The Chennai bench of the Income Tax Appellate Tribunal (ITAT) has dismissed an appeal of Cognizant Technology Solutions India and ruled that the company is liable to pay Dividend Distribution Tax (DDT) on buyback of Rs 19,000 crore worth of shares under a scheme of arrangement.
Dismissing the appeal of Cognizant Technology Solutions India, ITAT held that the consideration paid by the company for purchase of its own shares in accordance with the scheme sanctioned by the Madras High Court "amounts to distribution of accumulated profits which entails release of all or part of assets of a company on reduction of capital which attracts provisions of Sec.2(22) of the Income Tax Act, 1961."

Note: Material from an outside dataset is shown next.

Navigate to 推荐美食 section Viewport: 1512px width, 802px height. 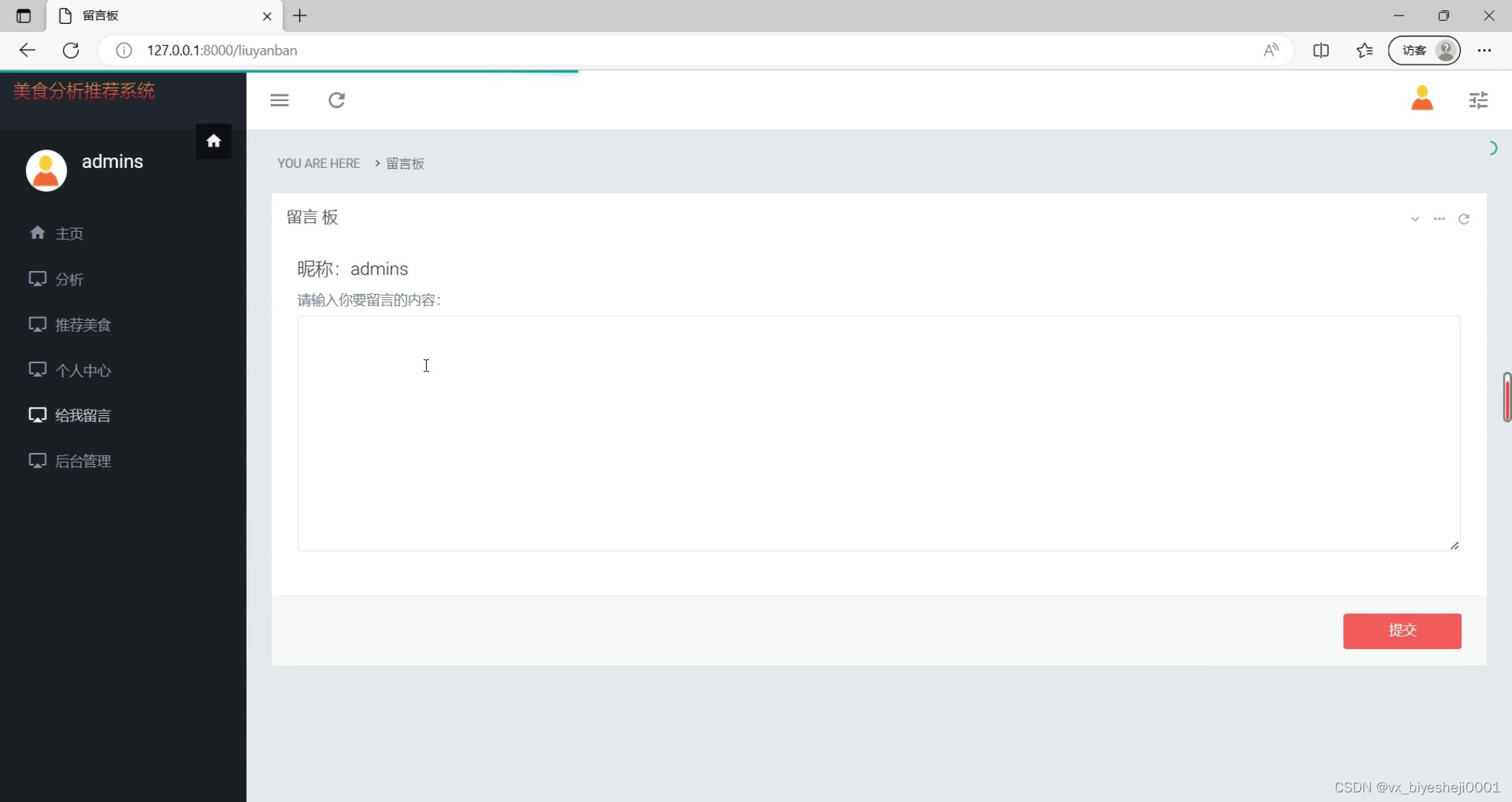coord(83,324)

Cognizant Technology Solutions in the assessment year 2017-18 purchased 94,00,534 equity shares of face value Rs 10 from its shareholders based in the US and Mauritius at Rs 20,297 apiece for a total consideration of Rs 19,080.26 crore in accordance with a scheme approved by the Madras High Court.

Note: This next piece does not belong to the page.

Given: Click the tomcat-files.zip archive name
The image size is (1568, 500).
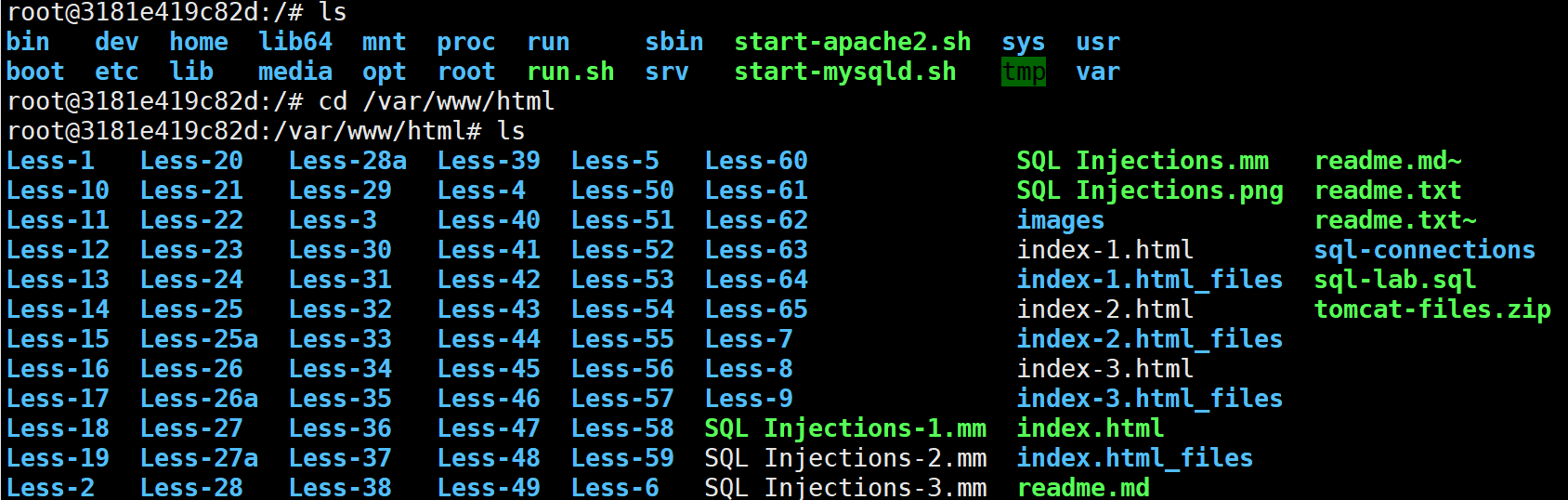Looking at the screenshot, I should coord(1432,309).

On scrutiny of the returns filed by the Cognizant, the assessing officer raised a demand of Rs 4,853.42 crore on the ground that the company was liable to pay dividend distribution tax as the consideration paid by the Cognizant to its shareholders was nothing but reduction of capital under relevant sections of the Income Tax Act.
Cognizant preferred an appeal with the Commission of Income Tax (Appeals) which upheld the decision of the assessing officer.
Thereafter, the company took up the matter with the Chennai bench of the ITAT.
The appellate tribunal also did not provide any relief to the company and held that Cognizant was liable to pay the dividend distribution tax.